• _REQUIRED WORK_: From the line that contains "The image size is (1053, 625)." to the end of the records below, copy every line exactly. Both the first and last of these lines count.

■ ■ ■ ■ ■ ■ ■

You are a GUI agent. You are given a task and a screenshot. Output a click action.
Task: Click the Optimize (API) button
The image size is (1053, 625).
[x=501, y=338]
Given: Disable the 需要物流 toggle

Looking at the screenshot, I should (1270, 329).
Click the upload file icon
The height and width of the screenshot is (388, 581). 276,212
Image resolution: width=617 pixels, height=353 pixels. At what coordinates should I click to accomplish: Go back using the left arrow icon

■ ■ ■ ■ ■ ■ ■

• _REPLY TO THE EXERCISE_:
The image size is (1053, 625).
[x=501, y=338]
Given: Disable the 需要物流 toggle

Looking at the screenshot, I should (1270, 329).
Click the upload file icon
The height and width of the screenshot is (388, 581). 276,212
Image resolution: width=617 pixels, height=353 pixels. At what coordinates should I click to accomplish: Go back using the left arrow icon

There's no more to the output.